- Book Review 2005/06

2005/06/12/Sun.

松本清張の随筆集。推理小説に関する彼の考え方、発想方法、創作ノートなどなど、その舞台裏を明かしている。

探偵小説の読者にとって最も面白いと思われるのが、冒頭の「推理小説の魅力」であろう。松本清張といえば社会派推理小説の創始者であるが、なぜ彼がそのような新しいジャンルを切り開いたのかを、彼自身が持っていた問題意識と共に解き明かしている。
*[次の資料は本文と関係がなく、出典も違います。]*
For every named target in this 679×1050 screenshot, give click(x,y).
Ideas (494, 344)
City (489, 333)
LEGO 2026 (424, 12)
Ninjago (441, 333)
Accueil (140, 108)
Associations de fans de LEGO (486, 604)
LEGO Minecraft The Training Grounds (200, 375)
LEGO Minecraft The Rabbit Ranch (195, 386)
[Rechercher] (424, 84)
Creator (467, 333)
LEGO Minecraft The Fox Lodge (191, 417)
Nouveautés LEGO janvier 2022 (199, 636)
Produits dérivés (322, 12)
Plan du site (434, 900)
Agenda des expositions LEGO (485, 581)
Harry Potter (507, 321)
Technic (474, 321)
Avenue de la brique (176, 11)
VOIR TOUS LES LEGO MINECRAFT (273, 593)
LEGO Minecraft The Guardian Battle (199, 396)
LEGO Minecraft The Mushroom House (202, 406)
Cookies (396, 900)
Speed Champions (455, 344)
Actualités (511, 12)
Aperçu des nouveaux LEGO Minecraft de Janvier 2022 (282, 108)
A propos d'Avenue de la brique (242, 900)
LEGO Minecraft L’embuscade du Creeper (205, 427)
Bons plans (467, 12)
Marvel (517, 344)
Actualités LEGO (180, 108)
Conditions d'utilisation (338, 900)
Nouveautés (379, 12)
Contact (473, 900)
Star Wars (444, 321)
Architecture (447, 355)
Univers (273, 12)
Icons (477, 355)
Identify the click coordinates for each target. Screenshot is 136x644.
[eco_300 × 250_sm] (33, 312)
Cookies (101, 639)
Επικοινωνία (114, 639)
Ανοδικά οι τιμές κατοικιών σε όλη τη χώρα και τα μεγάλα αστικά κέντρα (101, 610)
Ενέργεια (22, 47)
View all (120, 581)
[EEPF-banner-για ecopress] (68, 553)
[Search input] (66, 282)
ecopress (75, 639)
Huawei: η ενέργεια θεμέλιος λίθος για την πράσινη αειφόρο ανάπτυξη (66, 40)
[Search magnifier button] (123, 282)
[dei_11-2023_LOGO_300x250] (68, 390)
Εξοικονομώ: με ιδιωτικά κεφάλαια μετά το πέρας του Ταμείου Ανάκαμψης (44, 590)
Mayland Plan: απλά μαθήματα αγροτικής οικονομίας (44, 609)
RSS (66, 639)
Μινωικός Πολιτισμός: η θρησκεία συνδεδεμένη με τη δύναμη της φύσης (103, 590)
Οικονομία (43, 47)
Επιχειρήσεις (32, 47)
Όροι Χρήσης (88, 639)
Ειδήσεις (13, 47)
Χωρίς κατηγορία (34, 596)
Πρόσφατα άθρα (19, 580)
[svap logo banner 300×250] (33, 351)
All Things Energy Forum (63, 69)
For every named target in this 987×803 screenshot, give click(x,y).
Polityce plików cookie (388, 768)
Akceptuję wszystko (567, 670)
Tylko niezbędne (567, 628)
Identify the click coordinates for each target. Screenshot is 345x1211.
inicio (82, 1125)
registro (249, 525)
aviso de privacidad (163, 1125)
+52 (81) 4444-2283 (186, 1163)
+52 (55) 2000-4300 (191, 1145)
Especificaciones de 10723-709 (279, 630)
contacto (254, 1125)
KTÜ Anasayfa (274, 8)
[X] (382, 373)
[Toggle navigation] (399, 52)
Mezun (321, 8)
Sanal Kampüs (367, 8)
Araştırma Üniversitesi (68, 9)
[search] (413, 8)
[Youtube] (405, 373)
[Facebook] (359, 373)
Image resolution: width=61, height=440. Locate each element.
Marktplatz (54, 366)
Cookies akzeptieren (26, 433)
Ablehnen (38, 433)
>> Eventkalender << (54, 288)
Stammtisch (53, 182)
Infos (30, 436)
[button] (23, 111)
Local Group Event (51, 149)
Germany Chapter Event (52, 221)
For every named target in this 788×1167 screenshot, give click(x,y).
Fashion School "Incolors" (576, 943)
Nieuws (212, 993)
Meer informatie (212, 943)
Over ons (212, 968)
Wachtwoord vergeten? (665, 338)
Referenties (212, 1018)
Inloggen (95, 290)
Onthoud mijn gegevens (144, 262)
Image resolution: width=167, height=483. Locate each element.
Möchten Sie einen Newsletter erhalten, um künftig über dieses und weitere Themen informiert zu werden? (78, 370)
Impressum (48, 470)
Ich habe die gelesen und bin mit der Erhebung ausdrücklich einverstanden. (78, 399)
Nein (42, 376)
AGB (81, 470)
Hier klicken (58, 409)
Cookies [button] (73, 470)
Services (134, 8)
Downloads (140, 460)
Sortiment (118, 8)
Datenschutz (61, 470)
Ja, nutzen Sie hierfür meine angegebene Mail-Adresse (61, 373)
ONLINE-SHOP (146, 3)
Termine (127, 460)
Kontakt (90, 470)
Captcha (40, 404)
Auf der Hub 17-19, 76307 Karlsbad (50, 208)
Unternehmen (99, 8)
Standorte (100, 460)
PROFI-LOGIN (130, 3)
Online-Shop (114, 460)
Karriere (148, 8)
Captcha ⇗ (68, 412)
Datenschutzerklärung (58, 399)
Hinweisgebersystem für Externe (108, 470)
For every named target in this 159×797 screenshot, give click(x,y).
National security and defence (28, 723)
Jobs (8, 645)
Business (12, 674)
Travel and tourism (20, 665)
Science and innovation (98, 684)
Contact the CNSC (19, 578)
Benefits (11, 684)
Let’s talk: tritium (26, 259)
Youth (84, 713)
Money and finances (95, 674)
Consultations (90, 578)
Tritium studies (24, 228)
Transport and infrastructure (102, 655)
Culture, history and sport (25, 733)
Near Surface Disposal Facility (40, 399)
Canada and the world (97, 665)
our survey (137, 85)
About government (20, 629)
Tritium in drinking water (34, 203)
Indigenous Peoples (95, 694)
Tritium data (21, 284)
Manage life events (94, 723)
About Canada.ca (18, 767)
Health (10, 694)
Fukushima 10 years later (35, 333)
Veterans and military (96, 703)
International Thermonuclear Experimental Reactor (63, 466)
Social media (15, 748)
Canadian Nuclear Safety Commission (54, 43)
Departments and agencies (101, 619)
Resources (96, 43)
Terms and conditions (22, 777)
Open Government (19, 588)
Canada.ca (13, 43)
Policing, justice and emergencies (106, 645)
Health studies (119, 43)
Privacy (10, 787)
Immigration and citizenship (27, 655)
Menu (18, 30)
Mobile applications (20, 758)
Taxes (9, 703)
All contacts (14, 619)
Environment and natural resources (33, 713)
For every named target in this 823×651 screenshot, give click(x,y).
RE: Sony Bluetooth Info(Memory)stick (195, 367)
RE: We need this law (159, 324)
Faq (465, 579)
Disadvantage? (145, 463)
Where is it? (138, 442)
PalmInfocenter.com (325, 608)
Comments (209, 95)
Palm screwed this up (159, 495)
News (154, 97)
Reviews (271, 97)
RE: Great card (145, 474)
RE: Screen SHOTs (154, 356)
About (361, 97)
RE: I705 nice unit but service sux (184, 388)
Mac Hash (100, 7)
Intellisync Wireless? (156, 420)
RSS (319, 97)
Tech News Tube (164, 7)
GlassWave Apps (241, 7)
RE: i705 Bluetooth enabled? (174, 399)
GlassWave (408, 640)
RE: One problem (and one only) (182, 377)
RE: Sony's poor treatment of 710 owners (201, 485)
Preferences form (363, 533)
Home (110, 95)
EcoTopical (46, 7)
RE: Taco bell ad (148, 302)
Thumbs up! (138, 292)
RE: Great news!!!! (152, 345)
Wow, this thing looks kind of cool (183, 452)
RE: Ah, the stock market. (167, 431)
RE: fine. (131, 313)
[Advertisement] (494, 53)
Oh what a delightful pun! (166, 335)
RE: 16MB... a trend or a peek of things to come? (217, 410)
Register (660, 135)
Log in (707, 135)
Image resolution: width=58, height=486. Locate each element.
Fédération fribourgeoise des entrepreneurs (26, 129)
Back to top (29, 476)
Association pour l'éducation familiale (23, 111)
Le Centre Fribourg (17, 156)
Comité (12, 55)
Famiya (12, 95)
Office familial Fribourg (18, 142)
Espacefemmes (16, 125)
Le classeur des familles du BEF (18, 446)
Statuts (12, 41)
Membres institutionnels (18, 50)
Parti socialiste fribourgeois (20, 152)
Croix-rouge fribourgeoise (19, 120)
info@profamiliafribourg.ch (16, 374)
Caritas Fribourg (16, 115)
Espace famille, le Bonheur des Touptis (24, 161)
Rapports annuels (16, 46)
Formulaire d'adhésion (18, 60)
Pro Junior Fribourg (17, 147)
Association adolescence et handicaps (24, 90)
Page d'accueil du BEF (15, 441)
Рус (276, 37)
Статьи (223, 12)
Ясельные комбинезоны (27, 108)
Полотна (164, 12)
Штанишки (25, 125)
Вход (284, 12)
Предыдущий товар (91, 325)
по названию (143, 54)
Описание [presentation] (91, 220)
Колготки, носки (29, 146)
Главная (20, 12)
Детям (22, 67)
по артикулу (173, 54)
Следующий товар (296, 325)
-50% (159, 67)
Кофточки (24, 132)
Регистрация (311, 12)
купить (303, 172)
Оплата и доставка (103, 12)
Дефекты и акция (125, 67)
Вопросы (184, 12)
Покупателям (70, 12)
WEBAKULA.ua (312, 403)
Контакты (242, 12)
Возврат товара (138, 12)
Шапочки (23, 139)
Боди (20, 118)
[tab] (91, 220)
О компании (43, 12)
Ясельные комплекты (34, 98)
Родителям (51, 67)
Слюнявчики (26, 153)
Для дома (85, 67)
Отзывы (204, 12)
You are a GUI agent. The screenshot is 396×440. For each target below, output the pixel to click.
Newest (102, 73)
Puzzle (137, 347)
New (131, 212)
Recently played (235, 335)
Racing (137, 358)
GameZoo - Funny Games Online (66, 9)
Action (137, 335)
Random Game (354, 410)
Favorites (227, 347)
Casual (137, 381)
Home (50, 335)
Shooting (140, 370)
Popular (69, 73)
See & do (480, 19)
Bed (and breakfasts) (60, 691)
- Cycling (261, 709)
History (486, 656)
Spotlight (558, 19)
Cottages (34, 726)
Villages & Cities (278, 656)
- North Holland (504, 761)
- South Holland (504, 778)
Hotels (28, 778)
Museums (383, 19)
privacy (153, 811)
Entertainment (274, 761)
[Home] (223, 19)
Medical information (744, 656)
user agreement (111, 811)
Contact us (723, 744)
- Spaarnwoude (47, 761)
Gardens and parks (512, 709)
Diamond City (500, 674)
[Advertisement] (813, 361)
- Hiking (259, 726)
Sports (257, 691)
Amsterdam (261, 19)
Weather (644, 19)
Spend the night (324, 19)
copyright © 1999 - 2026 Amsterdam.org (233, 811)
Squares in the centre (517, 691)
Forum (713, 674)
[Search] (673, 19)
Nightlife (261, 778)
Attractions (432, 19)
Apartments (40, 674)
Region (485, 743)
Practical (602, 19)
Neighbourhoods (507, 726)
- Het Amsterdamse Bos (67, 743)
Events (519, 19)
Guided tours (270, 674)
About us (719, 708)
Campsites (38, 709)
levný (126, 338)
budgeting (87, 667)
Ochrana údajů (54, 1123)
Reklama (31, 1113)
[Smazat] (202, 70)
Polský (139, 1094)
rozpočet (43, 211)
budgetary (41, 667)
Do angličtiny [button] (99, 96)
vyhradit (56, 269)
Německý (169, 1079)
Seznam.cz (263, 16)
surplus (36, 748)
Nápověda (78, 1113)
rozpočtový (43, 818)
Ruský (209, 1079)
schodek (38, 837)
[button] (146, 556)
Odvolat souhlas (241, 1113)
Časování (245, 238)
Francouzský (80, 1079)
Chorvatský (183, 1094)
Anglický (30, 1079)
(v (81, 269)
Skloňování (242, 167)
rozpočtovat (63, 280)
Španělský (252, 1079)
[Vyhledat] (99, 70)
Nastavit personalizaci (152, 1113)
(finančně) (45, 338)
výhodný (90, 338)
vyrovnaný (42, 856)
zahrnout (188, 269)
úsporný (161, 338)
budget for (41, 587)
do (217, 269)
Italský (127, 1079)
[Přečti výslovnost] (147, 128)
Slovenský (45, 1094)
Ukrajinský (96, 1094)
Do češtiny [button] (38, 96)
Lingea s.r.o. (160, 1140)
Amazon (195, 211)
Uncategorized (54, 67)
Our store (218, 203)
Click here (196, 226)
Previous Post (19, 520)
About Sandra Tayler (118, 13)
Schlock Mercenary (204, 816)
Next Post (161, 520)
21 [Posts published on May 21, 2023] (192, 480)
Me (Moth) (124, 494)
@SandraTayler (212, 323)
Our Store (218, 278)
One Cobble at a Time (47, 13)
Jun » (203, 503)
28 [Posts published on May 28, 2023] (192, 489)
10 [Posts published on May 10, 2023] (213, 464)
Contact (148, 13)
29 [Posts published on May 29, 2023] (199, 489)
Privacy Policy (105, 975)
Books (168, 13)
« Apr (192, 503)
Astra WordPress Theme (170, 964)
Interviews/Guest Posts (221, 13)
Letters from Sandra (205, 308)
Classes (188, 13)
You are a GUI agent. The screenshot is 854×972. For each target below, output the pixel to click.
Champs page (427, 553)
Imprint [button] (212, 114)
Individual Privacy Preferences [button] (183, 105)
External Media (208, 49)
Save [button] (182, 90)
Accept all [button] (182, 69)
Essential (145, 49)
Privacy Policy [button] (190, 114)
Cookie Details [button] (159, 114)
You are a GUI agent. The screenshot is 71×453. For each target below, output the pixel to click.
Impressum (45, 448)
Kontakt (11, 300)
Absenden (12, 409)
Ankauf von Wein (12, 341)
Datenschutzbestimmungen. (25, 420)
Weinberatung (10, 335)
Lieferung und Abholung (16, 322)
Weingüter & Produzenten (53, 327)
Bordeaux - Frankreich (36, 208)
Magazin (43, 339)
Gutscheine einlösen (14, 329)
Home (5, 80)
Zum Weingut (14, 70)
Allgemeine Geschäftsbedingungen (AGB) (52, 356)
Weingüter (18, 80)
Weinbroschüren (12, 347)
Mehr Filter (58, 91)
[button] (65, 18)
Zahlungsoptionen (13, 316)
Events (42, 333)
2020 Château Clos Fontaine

清張がそれまでの探偵小説に対して抱いていた不満は、それが作り物に過ぎるという点にあった。そこで彼は、物語にリアリティを出すため、これまでおざなりにされていた「動機」に生命を吹き込もうとする。しかもそれは、現代的なものでなくてはならない。嫉妬、怨恨、金銭、そんな単純な動機では意味がない。清張は、社会機構 (= 組織) の中に存在する平凡な人間の中にそれを求めた。平凡な人物を「犯罪」という特殊な環境で描き出すことによって、彼は新たな小説世界を産み出した。それが社会派推理小説であり、その手法を応用した一連の歴史小説であり、ノンフィクションである。

その小説観がいかに透徹したものであったか。「清張以後」という言葉ができるほどに、彼の創作方法が広く浸透したことからもわかる。本書は、そのエッセンスに触れられる一冊である。